## Goal of the exercise
Copy the data below exactly as it appears, line for line.

## Entries shown
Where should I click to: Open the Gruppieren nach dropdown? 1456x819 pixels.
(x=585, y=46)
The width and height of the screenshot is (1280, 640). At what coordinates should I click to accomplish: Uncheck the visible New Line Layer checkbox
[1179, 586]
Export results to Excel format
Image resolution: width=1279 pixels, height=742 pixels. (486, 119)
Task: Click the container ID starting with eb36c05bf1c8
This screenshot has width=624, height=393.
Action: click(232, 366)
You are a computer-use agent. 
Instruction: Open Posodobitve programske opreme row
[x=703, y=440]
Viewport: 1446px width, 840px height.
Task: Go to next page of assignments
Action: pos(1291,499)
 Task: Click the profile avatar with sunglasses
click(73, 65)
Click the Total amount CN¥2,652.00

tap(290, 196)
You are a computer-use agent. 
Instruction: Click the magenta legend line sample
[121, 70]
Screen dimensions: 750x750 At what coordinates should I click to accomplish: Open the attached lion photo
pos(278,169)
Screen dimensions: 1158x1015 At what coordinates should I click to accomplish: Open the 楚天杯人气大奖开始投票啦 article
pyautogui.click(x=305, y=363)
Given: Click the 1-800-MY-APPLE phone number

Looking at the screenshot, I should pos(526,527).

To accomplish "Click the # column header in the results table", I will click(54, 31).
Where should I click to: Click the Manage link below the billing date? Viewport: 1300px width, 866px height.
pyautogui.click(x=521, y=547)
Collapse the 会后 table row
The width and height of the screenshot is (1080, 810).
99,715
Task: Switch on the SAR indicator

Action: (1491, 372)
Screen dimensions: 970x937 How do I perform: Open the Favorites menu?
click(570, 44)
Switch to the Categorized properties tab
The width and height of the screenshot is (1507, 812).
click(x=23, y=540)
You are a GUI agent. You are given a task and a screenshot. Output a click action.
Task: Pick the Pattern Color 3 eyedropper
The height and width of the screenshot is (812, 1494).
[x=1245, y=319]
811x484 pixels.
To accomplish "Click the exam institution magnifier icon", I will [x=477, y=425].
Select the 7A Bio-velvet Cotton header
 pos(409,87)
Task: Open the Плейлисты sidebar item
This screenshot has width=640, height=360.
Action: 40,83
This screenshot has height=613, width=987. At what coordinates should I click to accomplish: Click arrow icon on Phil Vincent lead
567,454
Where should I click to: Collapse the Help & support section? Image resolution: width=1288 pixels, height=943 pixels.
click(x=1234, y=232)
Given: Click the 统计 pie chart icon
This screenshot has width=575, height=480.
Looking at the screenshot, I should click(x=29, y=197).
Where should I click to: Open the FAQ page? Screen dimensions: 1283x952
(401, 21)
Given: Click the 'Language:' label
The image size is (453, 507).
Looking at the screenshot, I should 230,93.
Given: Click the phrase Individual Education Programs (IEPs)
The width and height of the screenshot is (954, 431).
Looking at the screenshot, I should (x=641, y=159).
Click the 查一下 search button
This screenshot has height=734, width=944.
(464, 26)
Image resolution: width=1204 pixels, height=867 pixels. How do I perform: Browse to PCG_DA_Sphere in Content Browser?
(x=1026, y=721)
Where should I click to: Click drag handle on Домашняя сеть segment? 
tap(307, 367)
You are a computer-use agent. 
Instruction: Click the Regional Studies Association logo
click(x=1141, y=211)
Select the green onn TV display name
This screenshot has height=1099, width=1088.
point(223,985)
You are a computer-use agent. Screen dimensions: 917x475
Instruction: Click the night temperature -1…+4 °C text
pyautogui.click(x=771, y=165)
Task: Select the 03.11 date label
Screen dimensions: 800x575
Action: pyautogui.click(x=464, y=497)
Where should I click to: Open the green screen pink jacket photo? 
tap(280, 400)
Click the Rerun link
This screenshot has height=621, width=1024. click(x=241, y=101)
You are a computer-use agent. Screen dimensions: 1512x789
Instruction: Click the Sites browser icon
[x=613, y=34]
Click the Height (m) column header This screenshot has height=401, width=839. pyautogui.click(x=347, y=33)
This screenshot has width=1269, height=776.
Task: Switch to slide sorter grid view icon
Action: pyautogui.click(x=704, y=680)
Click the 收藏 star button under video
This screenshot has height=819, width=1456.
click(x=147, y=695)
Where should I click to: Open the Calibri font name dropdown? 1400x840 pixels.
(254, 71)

## Complete output
Where should I click to: Open the Gruppieren nach dropdown? 1456x819 pixels.
(x=585, y=46)
The width and height of the screenshot is (1280, 640). At what coordinates should I click to accomplish: Uncheck the visible New Line Layer checkbox
[1179, 586]
Export results to Excel format
Image resolution: width=1279 pixels, height=742 pixels. (486, 119)
Task: Click the container ID starting with eb36c05bf1c8
This screenshot has width=624, height=393.
Action: click(232, 366)
You are a computer-use agent. 
Instruction: Open Posodobitve programske opreme row
[x=703, y=440]
Viewport: 1446px width, 840px height.
Task: Go to next page of assignments
Action: pos(1291,499)
 Task: Click the profile avatar with sunglasses
click(73, 65)
Click the Total amount CN¥2,652.00

tap(290, 196)
You are a computer-use agent. 
Instruction: Click the magenta legend line sample
[121, 70]
Screen dimensions: 750x750 At what coordinates should I click to accomplish: Open the attached lion photo
pos(278,169)
Screen dimensions: 1158x1015 At what coordinates should I click to accomplish: Open the 楚天杯人气大奖开始投票啦 article
pyautogui.click(x=305, y=363)
Given: Click the 1-800-MY-APPLE phone number

Looking at the screenshot, I should pos(526,527).

To accomplish "Click the # column header in the results table", I will click(54, 31).
Where should I click to: Click the Manage link below the billing date? Viewport: 1300px width, 866px height.
pyautogui.click(x=521, y=547)
Collapse the 会后 table row
The width and height of the screenshot is (1080, 810).
99,715
Task: Switch on the SAR indicator

Action: (1491, 372)
Screen dimensions: 970x937 How do I perform: Open the Favorites menu?
click(570, 44)
Switch to the Categorized properties tab
The width and height of the screenshot is (1507, 812).
click(x=23, y=540)
You are a GUI agent. You are given a task and a screenshot. Output a click action.
Task: Pick the Pattern Color 3 eyedropper
The height and width of the screenshot is (812, 1494).
[x=1245, y=319]
811x484 pixels.
To accomplish "Click the exam institution magnifier icon", I will [x=477, y=425].
Select the 7A Bio-velvet Cotton header
 pos(409,87)
Task: Open the Плейлисты sidebar item
This screenshot has width=640, height=360.
Action: 40,83
This screenshot has height=613, width=987. At what coordinates should I click to accomplish: Click arrow icon on Phil Vincent lead
567,454
Where should I click to: Collapse the Help & support section? Image resolution: width=1288 pixels, height=943 pixels.
click(x=1234, y=232)
Given: Click the 统计 pie chart icon
This screenshot has width=575, height=480.
Looking at the screenshot, I should click(x=29, y=197).
Where should I click to: Open the FAQ page? Screen dimensions: 1283x952
(401, 21)
Given: Click the 'Language:' label
The image size is (453, 507).
Looking at the screenshot, I should 230,93.
Given: Click the phrase Individual Education Programs (IEPs)
The width and height of the screenshot is (954, 431).
Looking at the screenshot, I should (x=641, y=159).
Click the 查一下 search button
This screenshot has height=734, width=944.
(464, 26)
Image resolution: width=1204 pixels, height=867 pixels. How do I perform: Browse to PCG_DA_Sphere in Content Browser?
(x=1026, y=721)
Where should I click to: Click drag handle on Домашняя сеть segment? 
tap(307, 367)
You are a computer-use agent. 
Instruction: Click the Regional Studies Association logo
click(x=1141, y=211)
Select the green onn TV display name
This screenshot has height=1099, width=1088.
point(223,985)
You are a computer-use agent. Screen dimensions: 917x475
Instruction: Click the night temperature -1…+4 °C text
pyautogui.click(x=771, y=165)
Task: Select the 03.11 date label
Screen dimensions: 800x575
Action: pyautogui.click(x=464, y=497)
Where should I click to: Open the green screen pink jacket photo? 
tap(280, 400)
Click the Rerun link
This screenshot has height=621, width=1024. click(x=241, y=101)
You are a computer-use agent. Screen dimensions: 1512x789
Instruction: Click the Sites browser icon
[x=613, y=34]
Click the Height (m) column header This screenshot has height=401, width=839. pyautogui.click(x=347, y=33)
This screenshot has width=1269, height=776.
Task: Switch to slide sorter grid view icon
Action: pyautogui.click(x=704, y=680)
Click the 收藏 star button under video
This screenshot has height=819, width=1456.
click(x=147, y=695)
Where should I click to: Open the Calibri font name dropdown? 1400x840 pixels.
(254, 71)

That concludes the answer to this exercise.